Influence of Defoliate Pathotype of Verticillium dahliae on Some Physiological and Biochemical Characteristics of Chrysanthemum (Dendranthema grandiflorum (Ramat.) Kitam)

Document Type: Original Article


1 Plant protection, Gorgan University of Agricultural Sciences and Natural Resources, Gorgan, Iran

2 Department of Plant Protection, Gorgan University of Agricultural Sciences and Natural Resources, Gorgan, Iran


Verticillium dahliae a soilborne pathogen that cause vascular wilt in chrysanthemumplant (Dendranthema grandiflorum (Ramat.) Kitam). The objective of this research was to study the levels of some organic solutes, such as total protein, total soluble sugars, starch and proline, relative water content, RNA level, malondialdehyde and H2O2 contents in leaves of chrysanthemuminoculated with V. dahliae. Changes of these parameters were measured on 0, 10, 20, 30 and 40 days after inoculation by spectrophotometric analysis. No changes in relative water content, RNA, and protein levels and a slight decrease in chlorophyll level were detected within infected leaf tissue before the appearance of visible wilt. The decrease in relative water content coincided with a sharp build up of proline and total soluble sugars in leaves. The leaf starch and protein levels gradually declined in both healthy and infected plants during the time course of the experiment. However, the decrease was more pronounced in infected plants from the third week after inoculation. A high negative correlation was observed between total soluble sugars and starch contents in leaves of diseased plants (r= 0.764, P<0.001). Changes in malondialdehyde and H2O2 concentration occurred in infected plants between 30-40 days after inoculation, while they did not change in the leaves of control plants. These data suggest the psssible role of senescence during the development of Verticillium wilt syndrome in chrysanthemum.

Graphical Abstract

Influence of Defoliate Pathotype of Verticillium dahliae on Some Physiological and Biochemical Characteristics of Chrysanthemum (Dendranthema grandiflorum (Ramat.) Kitam)
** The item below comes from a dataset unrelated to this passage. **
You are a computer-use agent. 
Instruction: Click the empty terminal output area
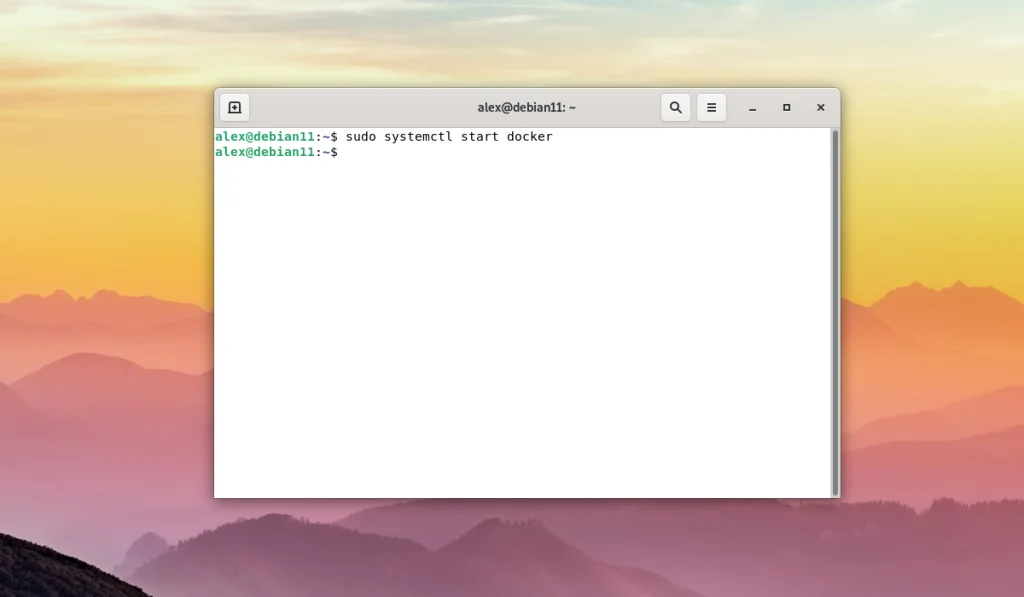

  • Senescence associated with the development of Verticillium wilt syndrome in chrysanthemum.
  • Changes in proline, total soluble sugars, starch, total soluble protein levels, and RNA concentration in leaves of chrysanthemum plants caused by the infection with V. dahliae clearly matched with appearance of wilt symptoms.
  • Changes in malondialdehyde indicates lipid peroxidation, injury to the cell membrane, and organs injury.